Material for this task
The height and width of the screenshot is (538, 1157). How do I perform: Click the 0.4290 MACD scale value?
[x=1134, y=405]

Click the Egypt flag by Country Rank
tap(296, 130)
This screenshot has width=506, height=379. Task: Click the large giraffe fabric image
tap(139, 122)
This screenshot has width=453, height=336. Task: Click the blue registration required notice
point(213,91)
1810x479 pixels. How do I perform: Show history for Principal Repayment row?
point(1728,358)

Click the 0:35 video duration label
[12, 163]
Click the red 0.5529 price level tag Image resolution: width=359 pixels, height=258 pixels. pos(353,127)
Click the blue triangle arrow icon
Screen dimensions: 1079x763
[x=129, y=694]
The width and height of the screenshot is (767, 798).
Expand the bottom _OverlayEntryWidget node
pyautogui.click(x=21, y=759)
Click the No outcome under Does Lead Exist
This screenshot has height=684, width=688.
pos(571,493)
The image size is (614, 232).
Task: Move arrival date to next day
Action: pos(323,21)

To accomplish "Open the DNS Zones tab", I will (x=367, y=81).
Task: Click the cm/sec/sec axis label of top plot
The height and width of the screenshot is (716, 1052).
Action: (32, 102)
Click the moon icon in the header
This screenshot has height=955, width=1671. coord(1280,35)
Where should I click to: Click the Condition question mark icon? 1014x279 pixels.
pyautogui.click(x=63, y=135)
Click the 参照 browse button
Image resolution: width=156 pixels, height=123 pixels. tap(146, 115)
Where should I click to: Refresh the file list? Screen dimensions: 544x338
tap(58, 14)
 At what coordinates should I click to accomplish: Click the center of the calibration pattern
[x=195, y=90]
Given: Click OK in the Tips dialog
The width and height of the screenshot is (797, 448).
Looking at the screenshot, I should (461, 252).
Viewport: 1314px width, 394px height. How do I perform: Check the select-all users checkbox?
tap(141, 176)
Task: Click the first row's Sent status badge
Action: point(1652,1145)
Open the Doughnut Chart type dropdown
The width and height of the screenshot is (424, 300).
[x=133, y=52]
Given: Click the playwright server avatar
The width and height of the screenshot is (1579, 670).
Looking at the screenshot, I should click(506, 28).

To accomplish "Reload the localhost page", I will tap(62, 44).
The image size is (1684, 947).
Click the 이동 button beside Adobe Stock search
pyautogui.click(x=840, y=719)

Problem to solve
Duplicate the rows above, beginning with the line that contains "Given: Click the playwright server avatar" and continuing through the end of the rows.

Expected answer
Given: Click the playwright server avatar
The width and height of the screenshot is (1579, 670).
Looking at the screenshot, I should click(506, 28).

To accomplish "Reload the localhost page", I will tap(62, 44).
The image size is (1684, 947).
Click the 이동 button beside Adobe Stock search
pyautogui.click(x=840, y=719)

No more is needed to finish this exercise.